The pandemic relief deal that Congress struck is long overdue. Unfortunately, the package includes a provision that threatens to make this and future crises worse — by limiting the emergency powers of the Federal Reserve.
At issue is Section 13(3) of the Federal Reserve Act, which grants the central bank broad powers to make loans and otherwise keep money flowing in “unusual and exigent circumstances.” Added to the central bank’s arsenal amid the Great Depression, the authority has proved invaluable in recent decades. During the 2008 financial crisis, it allowed the Fed to head off a deeper recession by providing support to institutions ranging from investment banks to money-market mutual funds. When the pandemic hit, the central bank went even further — offering direct credit to companies and municipalities — to try to ensure that a cash crunch wouldn’t add to the economic damage.
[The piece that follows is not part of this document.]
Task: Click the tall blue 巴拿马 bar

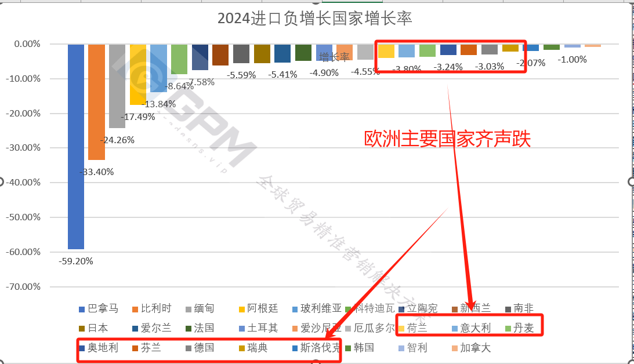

Yet for all the suffering that the Fed’s actions have averted, they have also provoked political backlash. After the 2008 crisis, legislators concerned about the controversial rescues of large banks curtailed the central bank’s powers. For one, the Fed would have to get the Treasury Secretary’s approval before setting up any emergency facilities. Also, those facilities would have to be broad-based, rather than tailored to a single individual, partnership or corporation. Ever since, officials — including current Chairman Jerome Powell — have warned that the changes could prevent the central bank from providing much-needed support in a crisis.
The restrictions haven’t proven too much of an obstacle during the pandemic, in large part because the distress has been broad-based. But perhaps in part due to political concerns, the Fed has tread carefully, with congressional funds from the CARES Act backstopping loans to struggling households, municipalities and businesses. This wasn’t legally necessary: With the Treasury’s approval, the Fed could have lent as long as it determined loans were backed by sufficient collateral.
Now, though, some in Congress are keen to further constrain the Fed, apparently due to concerns that a Democratic administration would somehow turn Fed emergency facilities into a tool to bail out companies and municipalities. Anyone worried that the Fed is likely to cave to
presidential pressure should remember how the central bank has withstood the historically unprecedented public criticism from the Trump
administration.
Still, Republican Senator Pat Toomey pushed for a provision that would shut down the facilities set up to mitigate the Covid-19 crisis and require the Fed to return unused CARES Act funds (the latter of which the central bank already agreed to do). A compromise version appears to allow the Fed more wiggle room, but leaves congressional intent murky enough to set the stage for a battle around the central bank’s efforts to fight this and future crises — a political hazard that may well deter the aggressive
deployment of 13(3) powers.
This is troubling. If anything, the length and complexity of congressional negotiations over a second relief package highlight the value of swift central bank action. True, the Fed can’t do everything: As Chairman Powell has made abundantly clear, it has the power only to lend, not spend. But its emergency programs have done a lot of good in the last several months at negligible cost to taxpayers. They should be extended, and even expanded, as long as they are needed.